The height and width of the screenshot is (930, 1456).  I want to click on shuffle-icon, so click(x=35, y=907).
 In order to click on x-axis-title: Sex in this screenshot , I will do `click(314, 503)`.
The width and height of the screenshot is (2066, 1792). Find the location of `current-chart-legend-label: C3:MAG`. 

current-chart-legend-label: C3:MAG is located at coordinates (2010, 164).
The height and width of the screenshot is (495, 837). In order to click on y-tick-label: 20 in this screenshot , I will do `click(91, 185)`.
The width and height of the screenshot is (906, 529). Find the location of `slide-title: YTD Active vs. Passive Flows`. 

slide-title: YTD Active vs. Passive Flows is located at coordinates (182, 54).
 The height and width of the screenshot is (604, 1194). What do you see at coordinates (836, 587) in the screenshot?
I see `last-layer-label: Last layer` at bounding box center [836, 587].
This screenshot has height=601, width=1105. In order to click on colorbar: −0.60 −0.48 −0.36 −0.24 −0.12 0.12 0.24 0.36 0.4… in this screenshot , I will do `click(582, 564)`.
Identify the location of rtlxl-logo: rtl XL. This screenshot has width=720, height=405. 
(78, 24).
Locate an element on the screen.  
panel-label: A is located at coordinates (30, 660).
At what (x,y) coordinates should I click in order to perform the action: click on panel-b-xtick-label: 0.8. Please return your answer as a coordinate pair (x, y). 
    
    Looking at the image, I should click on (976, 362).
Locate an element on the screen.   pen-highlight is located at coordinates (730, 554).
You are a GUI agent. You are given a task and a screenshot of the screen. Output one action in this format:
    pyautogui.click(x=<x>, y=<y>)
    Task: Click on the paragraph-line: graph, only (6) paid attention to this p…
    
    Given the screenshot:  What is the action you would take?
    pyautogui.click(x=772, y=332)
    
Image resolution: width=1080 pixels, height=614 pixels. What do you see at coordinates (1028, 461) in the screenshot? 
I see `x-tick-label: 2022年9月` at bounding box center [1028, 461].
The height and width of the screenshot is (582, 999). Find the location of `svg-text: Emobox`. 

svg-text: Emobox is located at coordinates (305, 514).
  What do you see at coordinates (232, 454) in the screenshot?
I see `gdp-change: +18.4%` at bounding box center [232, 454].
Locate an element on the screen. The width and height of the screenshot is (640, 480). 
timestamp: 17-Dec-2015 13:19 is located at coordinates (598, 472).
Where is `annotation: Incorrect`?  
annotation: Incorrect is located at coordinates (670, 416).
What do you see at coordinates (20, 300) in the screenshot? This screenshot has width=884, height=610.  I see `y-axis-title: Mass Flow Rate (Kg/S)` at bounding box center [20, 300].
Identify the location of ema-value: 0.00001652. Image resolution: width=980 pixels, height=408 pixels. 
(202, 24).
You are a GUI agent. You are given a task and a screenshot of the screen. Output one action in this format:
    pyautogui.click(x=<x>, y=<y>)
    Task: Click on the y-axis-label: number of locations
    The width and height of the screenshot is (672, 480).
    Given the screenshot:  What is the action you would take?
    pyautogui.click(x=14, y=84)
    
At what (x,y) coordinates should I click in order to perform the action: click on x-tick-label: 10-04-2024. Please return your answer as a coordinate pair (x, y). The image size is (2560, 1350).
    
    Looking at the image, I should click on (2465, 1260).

__________________________________________________

**Work to be completed**: Write out all of the lines above word for word.

**Answer**:
The height and width of the screenshot is (930, 1456).  I want to click on shuffle-icon, so click(x=35, y=907).
 In order to click on x-axis-title: Sex in this screenshot , I will do `click(314, 503)`.
The width and height of the screenshot is (2066, 1792). Find the location of `current-chart-legend-label: C3:MAG`. 

current-chart-legend-label: C3:MAG is located at coordinates (2010, 164).
The height and width of the screenshot is (495, 837). In order to click on y-tick-label: 20 in this screenshot , I will do `click(91, 185)`.
The width and height of the screenshot is (906, 529). Find the location of `slide-title: YTD Active vs. Passive Flows`. 

slide-title: YTD Active vs. Passive Flows is located at coordinates (182, 54).
 The height and width of the screenshot is (604, 1194). What do you see at coordinates (836, 587) in the screenshot?
I see `last-layer-label: Last layer` at bounding box center [836, 587].
This screenshot has height=601, width=1105. In order to click on colorbar: −0.60 −0.48 −0.36 −0.24 −0.12 0.12 0.24 0.36 0.4… in this screenshot , I will do `click(582, 564)`.
Identify the location of rtlxl-logo: rtl XL. This screenshot has width=720, height=405. 
(78, 24).
Locate an element on the screen.  
panel-label: A is located at coordinates (30, 660).
At what (x,y) coordinates should I click in order to perform the action: click on panel-b-xtick-label: 0.8. Please return your answer as a coordinate pair (x, y). 
    
    Looking at the image, I should click on (976, 362).
Locate an element on the screen.   pen-highlight is located at coordinates (730, 554).
You are a GUI agent. You are given a task and a screenshot of the screen. Output one action in this format:
    pyautogui.click(x=<x>, y=<y>)
    Task: Click on the paragraph-line: graph, only (6) paid attention to this p…
    
    Given the screenshot:  What is the action you would take?
    pyautogui.click(x=772, y=332)
    
Image resolution: width=1080 pixels, height=614 pixels. What do you see at coordinates (1028, 461) in the screenshot? 
I see `x-tick-label: 2022年9月` at bounding box center [1028, 461].
The height and width of the screenshot is (582, 999). Find the location of `svg-text: Emobox`. 

svg-text: Emobox is located at coordinates (305, 514).
  What do you see at coordinates (232, 454) in the screenshot?
I see `gdp-change: +18.4%` at bounding box center [232, 454].
Locate an element on the screen. The width and height of the screenshot is (640, 480). 
timestamp: 17-Dec-2015 13:19 is located at coordinates (598, 472).
Where is `annotation: Incorrect`?  
annotation: Incorrect is located at coordinates (670, 416).
What do you see at coordinates (20, 300) in the screenshot? This screenshot has width=884, height=610.  I see `y-axis-title: Mass Flow Rate (Kg/S)` at bounding box center [20, 300].
Identify the location of ema-value: 0.00001652. Image resolution: width=980 pixels, height=408 pixels. 
(202, 24).
You are a GUI agent. You are given a task and a screenshot of the screen. Output one action in this format:
    pyautogui.click(x=<x>, y=<y>)
    Task: Click on the y-axis-label: number of locations
    The width and height of the screenshot is (672, 480).
    Given the screenshot:  What is the action you would take?
    pyautogui.click(x=14, y=84)
    
At what (x,y) coordinates should I click in order to perform the action: click on x-tick-label: 10-04-2024. Please return your answer as a coordinate pair (x, y). The image size is (2560, 1350).
    
    Looking at the image, I should click on (2465, 1260).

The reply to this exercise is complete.